England cannot afford that her weaker neighbours should become less prosperous or less independent than they are. So far as the long arm of naval power reaches, England is bound to give them whatever help she can. From motives of self-preservation, if on no other ground, she could not tolerate their subordination to such a power as Germany aspires to found. Her quarrel is not with the German people, but with the political system for which the German Empire, in its present temper, stands. That system England is bound to resist, no matter by what power it is adopted.
English sympathies and English traditions are here at one with English interests. England is proud to recollect how she befriended struggling nationalities in the nineteenth century. She did not support Greece and Italy for the sake of any help that they could give her. The goodwill of England to Holland, to Switzerland, to the Scandinavian states, is largely based upon their achievements in science and art and literature. They have proved that they can serve the higher interests of humanity. They have contributed to the growth of that common civilization which links together the small powers and the great with bonds more sacred and more durable than those of race, of government, of material interest. In this fraternity each nation has a duty to the rest. If we have harped on England’s interest, it must not for a moment be supposed that we have forgotten England’s duty. But England stands to-day in this fortunate position, that her duty and her interest combine to impel her in the same direction.
APPENDIX I
GERMANY’S REASONS
FOR
WAR WITH RUSSIA
How Russia and her Ruler betrayed Germany’s confidence and thereby made the European War.

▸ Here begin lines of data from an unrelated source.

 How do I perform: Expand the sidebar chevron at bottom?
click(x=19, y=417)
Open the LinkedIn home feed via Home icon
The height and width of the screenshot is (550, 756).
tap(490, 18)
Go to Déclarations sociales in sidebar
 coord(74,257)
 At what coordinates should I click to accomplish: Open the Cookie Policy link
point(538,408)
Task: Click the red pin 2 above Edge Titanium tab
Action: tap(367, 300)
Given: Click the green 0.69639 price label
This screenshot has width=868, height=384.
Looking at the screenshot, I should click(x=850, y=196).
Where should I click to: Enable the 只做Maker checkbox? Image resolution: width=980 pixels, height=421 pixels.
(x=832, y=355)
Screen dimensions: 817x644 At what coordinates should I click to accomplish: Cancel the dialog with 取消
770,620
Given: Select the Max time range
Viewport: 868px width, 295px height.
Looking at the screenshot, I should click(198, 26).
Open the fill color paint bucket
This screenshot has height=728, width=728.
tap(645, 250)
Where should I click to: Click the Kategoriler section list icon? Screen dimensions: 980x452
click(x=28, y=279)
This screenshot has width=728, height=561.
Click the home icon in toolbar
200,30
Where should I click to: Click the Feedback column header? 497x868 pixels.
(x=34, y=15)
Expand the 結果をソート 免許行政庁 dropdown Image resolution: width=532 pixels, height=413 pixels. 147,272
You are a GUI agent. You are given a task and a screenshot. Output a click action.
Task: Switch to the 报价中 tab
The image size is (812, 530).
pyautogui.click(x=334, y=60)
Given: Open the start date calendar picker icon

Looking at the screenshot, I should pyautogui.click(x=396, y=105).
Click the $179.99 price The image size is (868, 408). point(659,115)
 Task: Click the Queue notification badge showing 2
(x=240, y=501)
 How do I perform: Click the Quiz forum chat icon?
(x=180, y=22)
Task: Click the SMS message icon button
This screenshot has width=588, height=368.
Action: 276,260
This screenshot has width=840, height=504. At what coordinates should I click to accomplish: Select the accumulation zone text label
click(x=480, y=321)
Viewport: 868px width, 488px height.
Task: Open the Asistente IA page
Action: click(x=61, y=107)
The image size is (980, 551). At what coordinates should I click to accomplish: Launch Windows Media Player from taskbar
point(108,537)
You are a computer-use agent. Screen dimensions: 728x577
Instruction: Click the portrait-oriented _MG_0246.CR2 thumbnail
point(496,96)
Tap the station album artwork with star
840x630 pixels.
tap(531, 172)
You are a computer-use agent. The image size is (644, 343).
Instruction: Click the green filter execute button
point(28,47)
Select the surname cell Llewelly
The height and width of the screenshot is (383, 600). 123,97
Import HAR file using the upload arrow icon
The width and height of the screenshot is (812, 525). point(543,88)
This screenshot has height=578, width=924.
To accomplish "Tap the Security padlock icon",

WITH THE ORIGINAL TELEGRAMS
AND NOTES.
Druck und Verlag: Liebheit & Thiesen, Berlin.
Foreign Office,
Berlin, August 1914.
On June 28th the Austro-Hungarian successor to the throne, Arch-Duke Franz Ferdinand, and his wife, the Duchess of Hohenberg, were assassinated by a member of a band of servian conspirators. The investigation of the crime through the Austro-Hungarian authorities has yielded the fact that the conspiracy against the life of the Arch-Duke and successor to the throne was prepared and abetted in Belgrade with the cooperation of Servian officials, and executed with arms from the Servian State arsenal. This crime must have opened the eyes of the entire civilized world, not only in regard to the aims of the Servian policies directed against the conservation and integrity of the Austro-Hungarian monarchy, but also concerning the criminal means which the pan-Serb propaganda in Servia had no hesitation in employing for the achievement of these aims.
The goal of these policies was the gradual revolutionizing and final separation of the south-easterly districts from the Austro-Hungarian monarchy and their union with Servia. This direction of Servias policy has not been altered in the least in spite of the repeated and solemn declarations of Servia in which it vouchsafed a change in these policies toward Austria-Hungary as well as the cultivation of good and neighborly relations.